→ EXERCISE BRIEF
Can you write out, word for word, the lines between the one holding "The image size" and the one holding "click(x=65, y=18)", inclusive, and leave the pictures out of your answer?

→ DATA SHOWN
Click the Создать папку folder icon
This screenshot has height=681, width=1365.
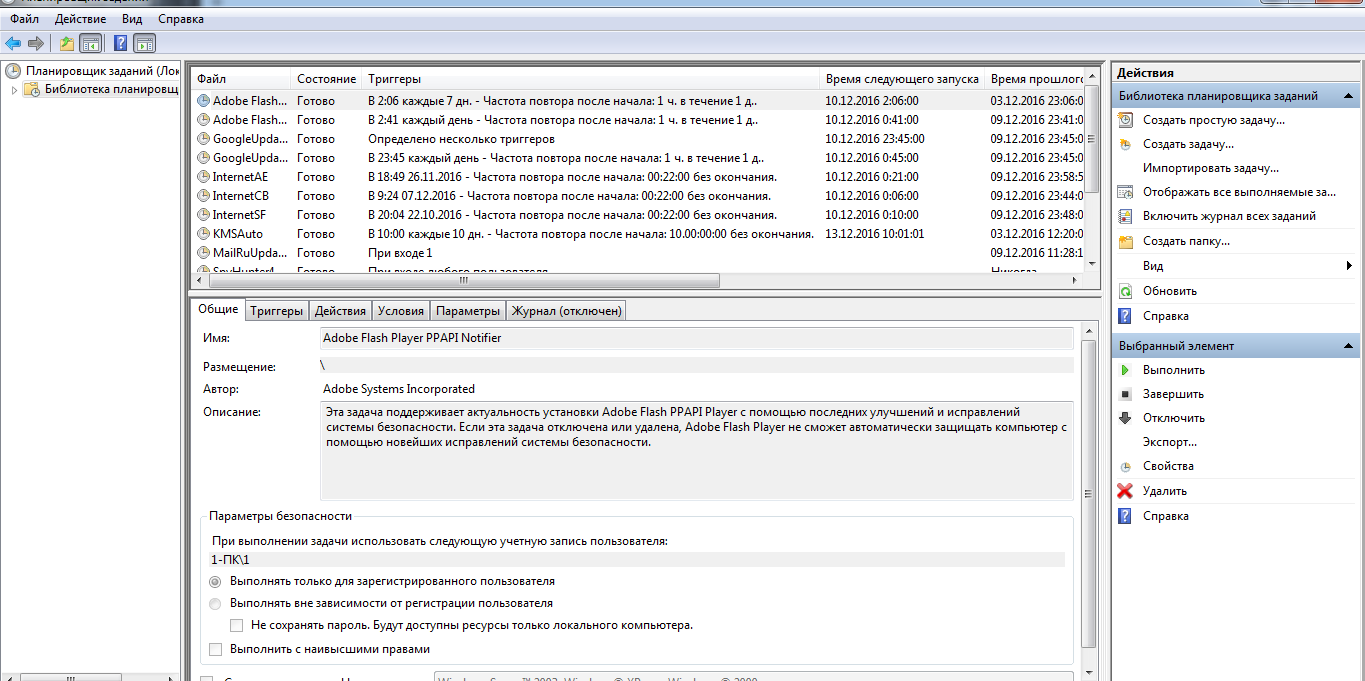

...

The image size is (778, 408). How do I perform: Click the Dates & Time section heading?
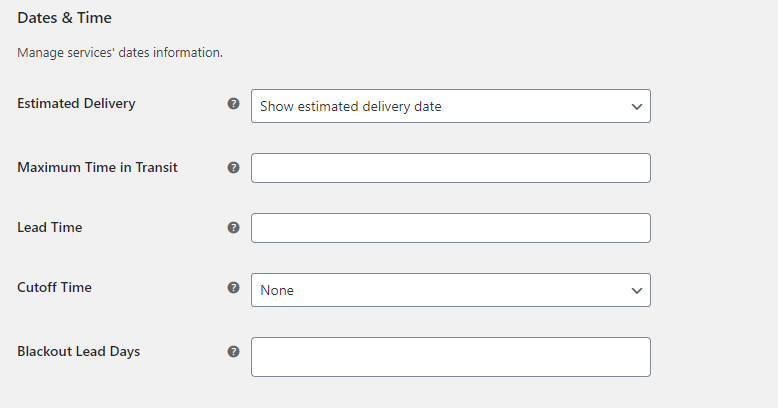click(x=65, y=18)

* * *

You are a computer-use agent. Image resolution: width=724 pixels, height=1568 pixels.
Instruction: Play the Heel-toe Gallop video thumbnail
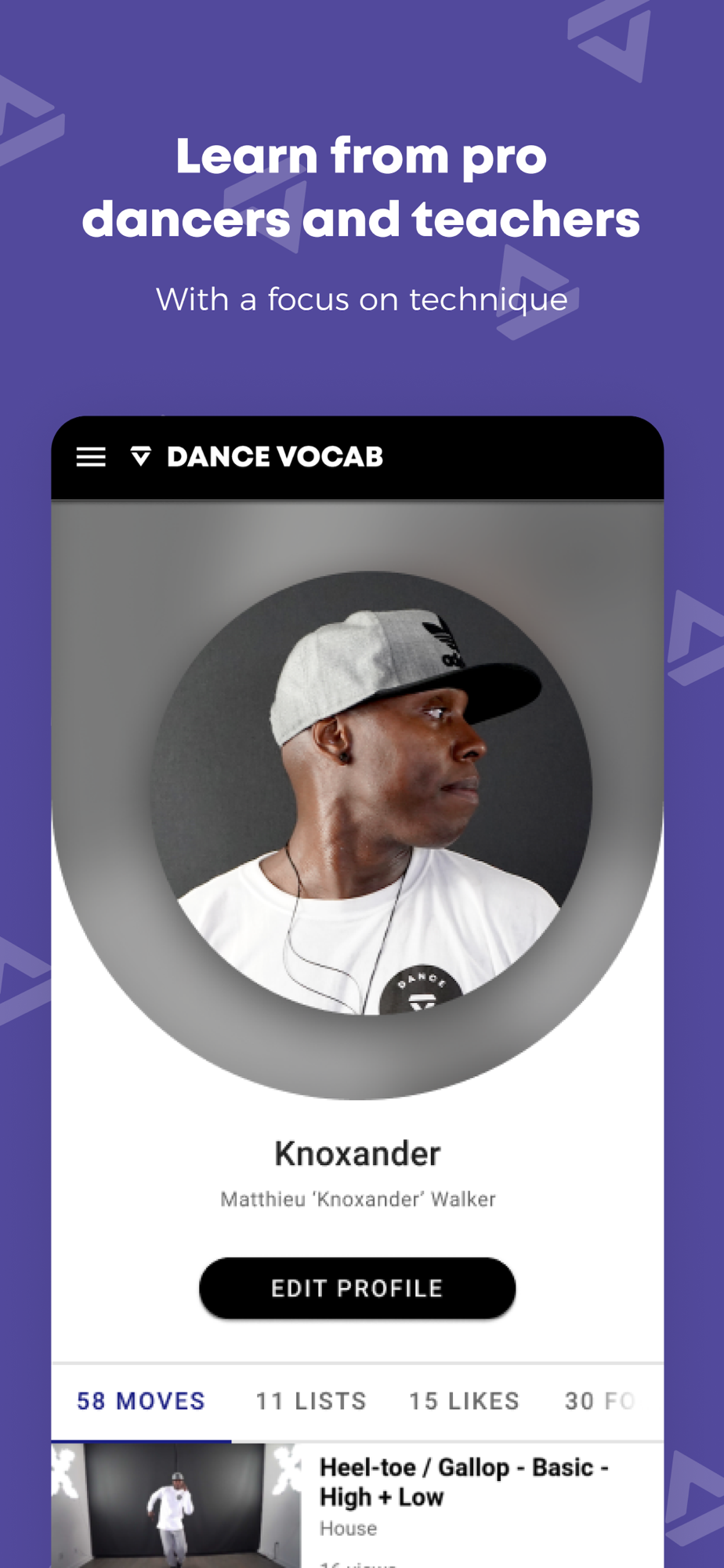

→ TASK SOLUTION
The image size is (778, 408). How do I perform: Click the Dates & Time section heading?
click(x=65, y=18)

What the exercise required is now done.